RECORDS FOR THE TASK ▸
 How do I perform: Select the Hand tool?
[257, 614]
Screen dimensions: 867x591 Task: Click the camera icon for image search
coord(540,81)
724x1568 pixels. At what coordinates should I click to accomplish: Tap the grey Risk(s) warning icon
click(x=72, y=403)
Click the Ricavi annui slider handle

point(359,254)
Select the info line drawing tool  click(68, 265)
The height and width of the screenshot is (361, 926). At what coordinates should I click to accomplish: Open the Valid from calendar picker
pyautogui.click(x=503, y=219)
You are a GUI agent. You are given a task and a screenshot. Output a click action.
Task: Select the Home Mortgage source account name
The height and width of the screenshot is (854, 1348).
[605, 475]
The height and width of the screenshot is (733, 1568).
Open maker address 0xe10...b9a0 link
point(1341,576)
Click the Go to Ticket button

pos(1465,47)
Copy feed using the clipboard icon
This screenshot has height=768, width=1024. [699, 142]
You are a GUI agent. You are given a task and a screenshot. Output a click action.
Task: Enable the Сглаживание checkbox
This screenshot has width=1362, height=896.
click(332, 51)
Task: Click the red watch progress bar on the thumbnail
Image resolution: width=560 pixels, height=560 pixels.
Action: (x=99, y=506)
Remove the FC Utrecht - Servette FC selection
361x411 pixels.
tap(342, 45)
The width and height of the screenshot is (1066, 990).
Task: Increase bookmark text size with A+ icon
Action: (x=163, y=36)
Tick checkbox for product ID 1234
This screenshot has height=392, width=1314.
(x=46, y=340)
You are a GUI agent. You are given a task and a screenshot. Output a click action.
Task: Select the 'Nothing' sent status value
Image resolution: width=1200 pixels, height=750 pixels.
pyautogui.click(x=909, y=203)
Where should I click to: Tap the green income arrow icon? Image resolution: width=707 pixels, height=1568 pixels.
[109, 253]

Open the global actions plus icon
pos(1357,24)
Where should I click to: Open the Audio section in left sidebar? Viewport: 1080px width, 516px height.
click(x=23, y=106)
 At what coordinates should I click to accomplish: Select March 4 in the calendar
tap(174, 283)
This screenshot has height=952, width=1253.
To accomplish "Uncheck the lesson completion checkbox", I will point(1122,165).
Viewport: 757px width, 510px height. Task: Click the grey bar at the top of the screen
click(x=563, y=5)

EXERCISE TASK ▸
Please copy every one of the entries above word for word, keeping them in the same order.

WORKED ANSWER ▸
 How do I perform: Select the Hand tool?
[257, 614]
Screen dimensions: 867x591 Task: Click the camera icon for image search
coord(540,81)
724x1568 pixels. At what coordinates should I click to accomplish: Tap the grey Risk(s) warning icon
click(x=72, y=403)
Click the Ricavi annui slider handle

point(359,254)
Select the info line drawing tool  click(68, 265)
The height and width of the screenshot is (361, 926). At what coordinates should I click to accomplish: Open the Valid from calendar picker
pyautogui.click(x=503, y=219)
You are a GUI agent. You are given a task and a screenshot. Output a click action.
Task: Select the Home Mortgage source account name
The height and width of the screenshot is (854, 1348).
[605, 475]
The height and width of the screenshot is (733, 1568).
Open maker address 0xe10...b9a0 link
point(1341,576)
Click the Go to Ticket button

pos(1465,47)
Copy feed using the clipboard icon
This screenshot has height=768, width=1024. [699, 142]
You are a GUI agent. You are given a task and a screenshot. Output a click action.
Task: Enable the Сглаживание checkbox
This screenshot has width=1362, height=896.
click(332, 51)
Task: Click the red watch progress bar on the thumbnail
Image resolution: width=560 pixels, height=560 pixels.
Action: (x=99, y=506)
Remove the FC Utrecht - Servette FC selection
361x411 pixels.
tap(342, 45)
The width and height of the screenshot is (1066, 990).
Task: Increase bookmark text size with A+ icon
Action: (x=163, y=36)
Tick checkbox for product ID 1234
This screenshot has height=392, width=1314.
(x=46, y=340)
You are a GUI agent. You are given a task and a screenshot. Output a click action.
Task: Select the 'Nothing' sent status value
Image resolution: width=1200 pixels, height=750 pixels.
pyautogui.click(x=909, y=203)
Where should I click to: Tap the green income arrow icon? Image resolution: width=707 pixels, height=1568 pixels.
[109, 253]

Open the global actions plus icon
pos(1357,24)
Where should I click to: Open the Audio section in left sidebar? Viewport: 1080px width, 516px height.
click(x=23, y=106)
 At what coordinates should I click to accomplish: Select March 4 in the calendar
tap(174, 283)
This screenshot has height=952, width=1253.
To accomplish "Uncheck the lesson completion checkbox", I will point(1122,165).
Viewport: 757px width, 510px height. Task: Click the grey bar at the top of the screen
click(x=563, y=5)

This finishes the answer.